In the prior art, video data is processed separately from other
computer display data. Computer display data is generated and
provided to the display on a first path. A second path is provided
for accepting video data from a video source such as a television
transmission, video tape player, video disc, etc. The video data is
merged with computer display data at a summing node for eventual
display on a computer display.
In such prior art schemes, the video data is processed outside the
windowing environment that is associated with the interaction,
presentation and manipulation of computer display data shown as
application program output data. Such data, therefore, cannot be
manipulated, resized, moved, etc. within an associated window like
computer display data. In addition, video data may not be buffered,
in which case it must be displayed at the video data rate, which is
typically different than the computer display rate, degrading
resolution.
One prior art video processing system is described in Taylor, U.S.
Pat. No. 4,148,070. Taylor is directed to a video processing system
that uses an analog to digital converter to receive a video signal
and convert the signal into a digital form. The digital data is
stored in a digital frame store buffer. Addressing means address
locations within the frame store to access data. A digital to
analog converter receives the data from the frame store and
converts the data into analog output for display. The video display
circuitry is separate from the computer display circuitry. The
system of Taylor is limited to a certain display size and the size
of the display cannot be modified. In addition, Taylor is not
directed to a computer system that utilizes a windowing
environment.
Another prior art system is described in Bennett, et al., U.S. Pat.
No. 4,417,276. In Bennett means are provided for continuous
digitization of successive video images for storage in computer
memory. Compression schemes are included to produce a spatially
compressed image to reduce memory requirements. The system of
Bennett is a dedicated system for digitizing video data and
displaying video data. As such, there is no discussion in Bennett
of windows capable of manipulation or of merging video data with
non-video computer display data.
Fukushima, et al., U.S. Pat. No. 4,498,081 is directed to a display
device for displaying both video and graphic or character images.
Fukushima provides a separate video data memory for video
information and a separate graphic data memory for graphic
information. The outputs of these memories are combined and
provided to a display. Fukushima, however, is not directed to the
presentation of video data in windows.
An interlace/non-interlace converter is described in Bloom, U.S.
Pat. No. 4,698,674. The data converter of Bloom converts interlace
formatted data into a non-interlace format for storage and memory.
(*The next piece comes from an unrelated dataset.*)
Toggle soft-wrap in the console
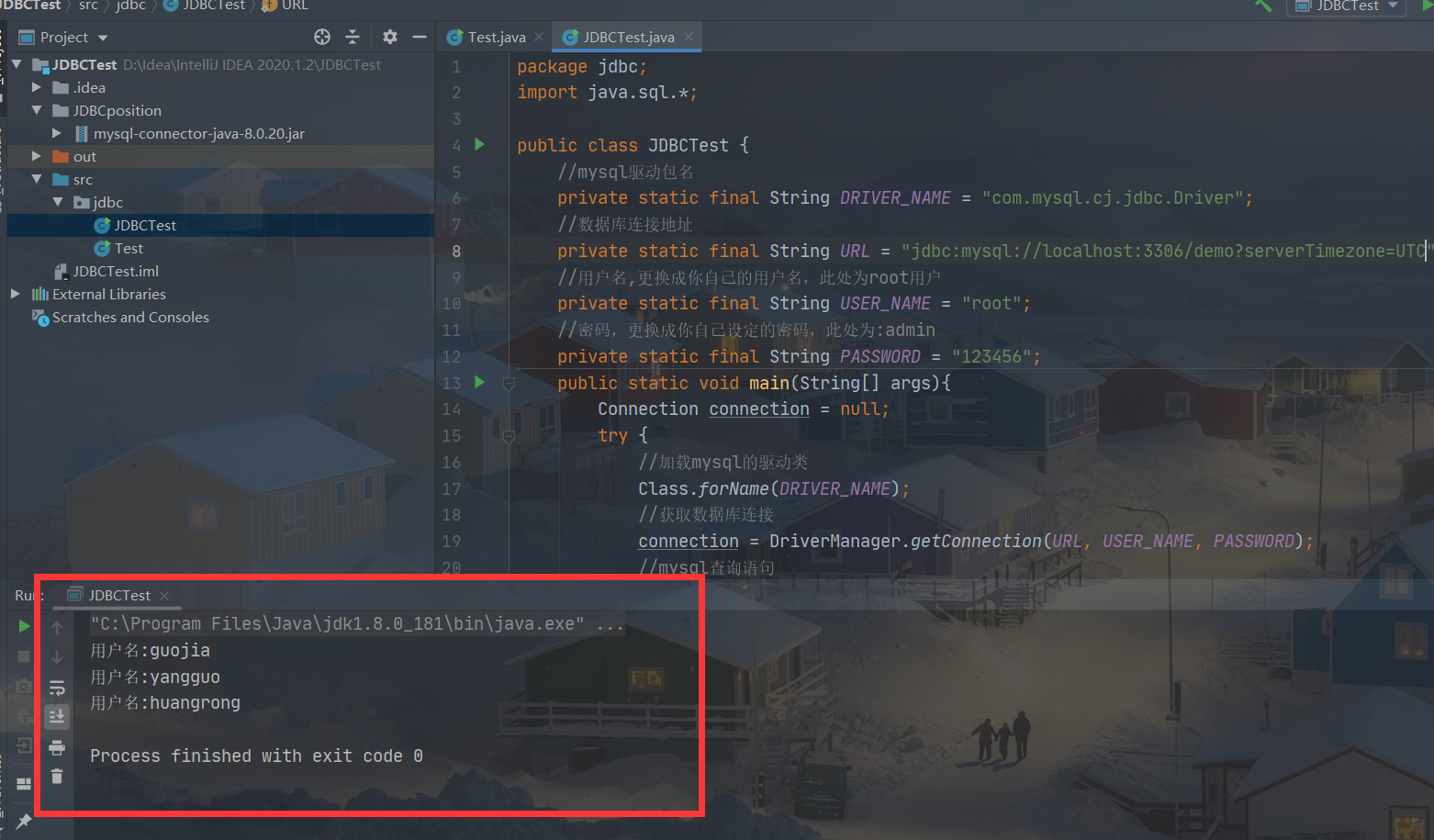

Converter circuitry is coupled between the video data source and
the memory associated with a CPU that controls the generation of
memory addresses to store the data in interlaced or non-interlaced
format. The device permits interlaced or non-interlaced data to be
manipulated for eventual display. The device of Bloom provides
output to a full screen. Bloom also does not show or teach
presentation of video data within windows, or combining of video
with computer display data.
It is an object of the present invention to provide a method and
apparatus for displaying video data on a computer display in
connection with computer display data in a windowing
environment.
It is a further object of the present invention to provide a method
and apparatus for receiving video data at a video rate and
displaying it at a different rate.
SUMMARY OF THE INVENTION
The present invention is directed to a method and apparatus for
displaying video data and computer display data on a computer
display. This invention provides an interface between a computer
system windowing environment and a video data source. Analog video
data is provided to the interface at a video rate and converted to
digital pixels for display at a different pixel rate. The digitized
video data is provided to a standard computer memory for display on
a high resolution display, along with computer display data. Thus,
the video data is then selectively stored in the memory with
computer display data by referencing a bit map in the memory,
providing a region of pixel data that is fully compatible with
other windows in the windowing environment. The video data can be
arbitrarily sized and is not limited by the input format.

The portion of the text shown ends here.